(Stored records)
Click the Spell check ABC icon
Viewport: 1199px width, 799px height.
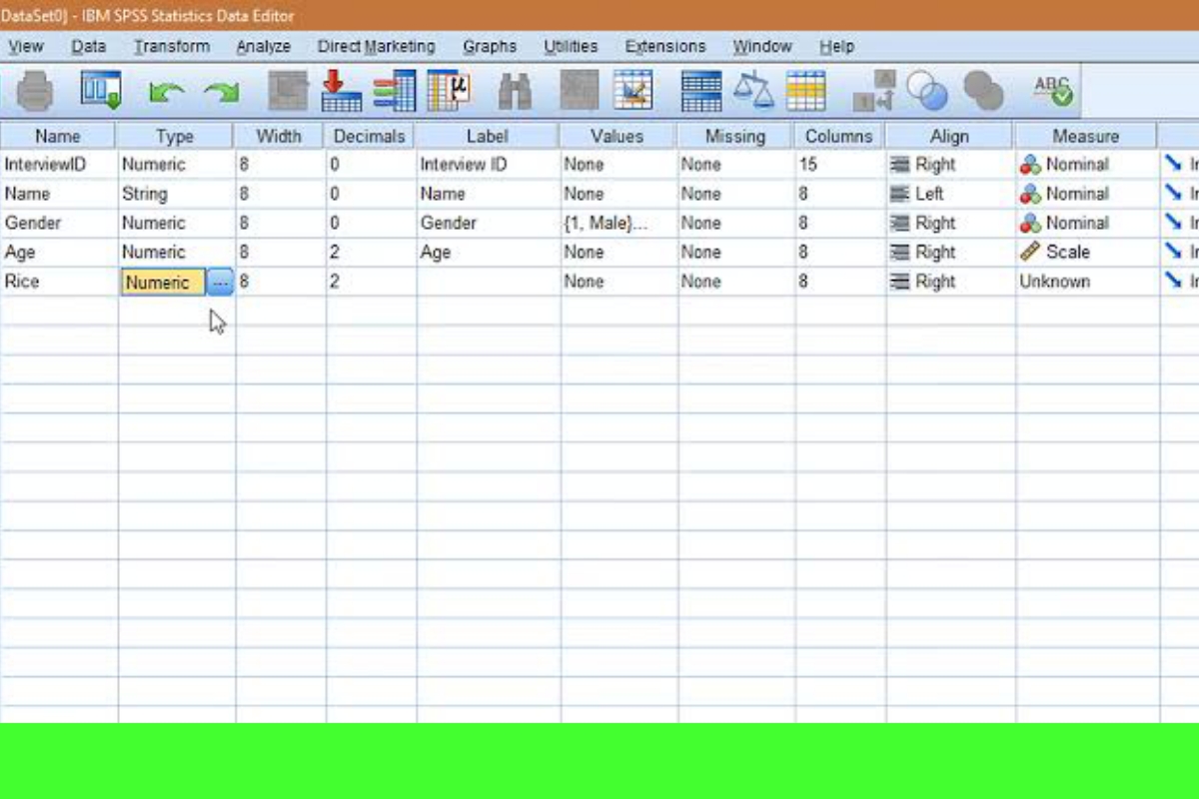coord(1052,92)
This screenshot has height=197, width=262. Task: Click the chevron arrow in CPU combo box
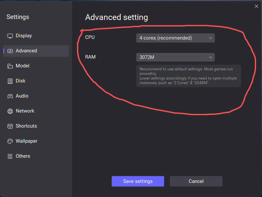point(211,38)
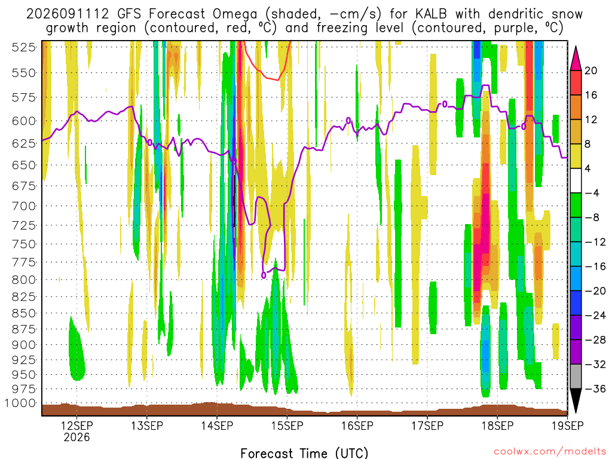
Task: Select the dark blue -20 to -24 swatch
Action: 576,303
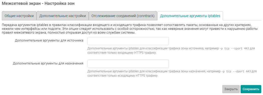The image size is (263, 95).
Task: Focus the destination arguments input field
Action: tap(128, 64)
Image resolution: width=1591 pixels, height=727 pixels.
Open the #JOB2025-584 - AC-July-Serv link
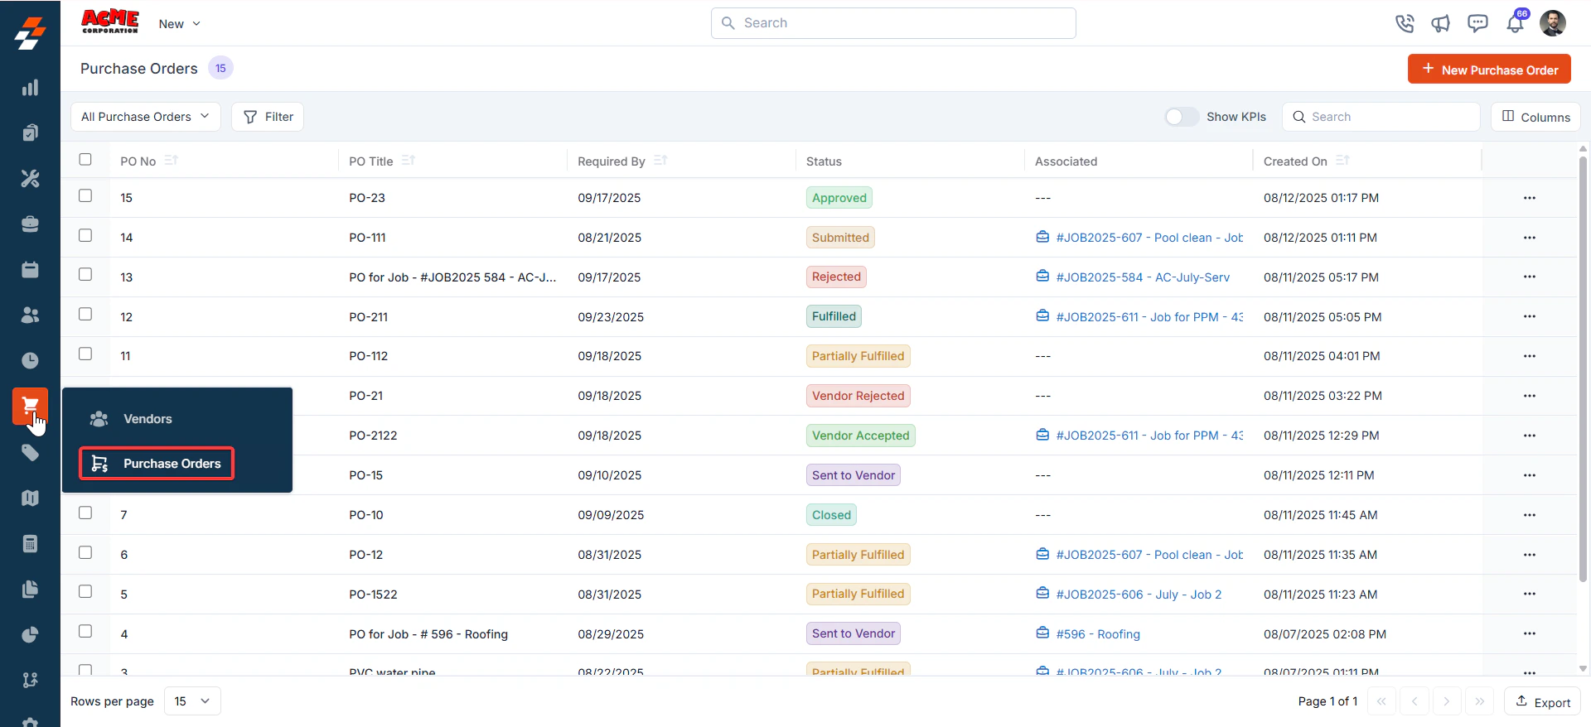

What to work on:
None of the pictures should appear, though every line of the data above must be reproduced exactly.

Expected answer:
Click the Spell check ABC icon
Viewport: 1199px width, 799px height.
coord(1052,92)
This screenshot has height=197, width=262. Task: Click the chevron arrow in CPU combo box
point(211,38)
Task: Select the dark blue -20 to -24 swatch
Action: 576,303
The image size is (263, 95).
Task: Focus the destination arguments input field
Action: tap(128, 64)
Image resolution: width=1591 pixels, height=727 pixels.
Open the #JOB2025-584 - AC-July-Serv link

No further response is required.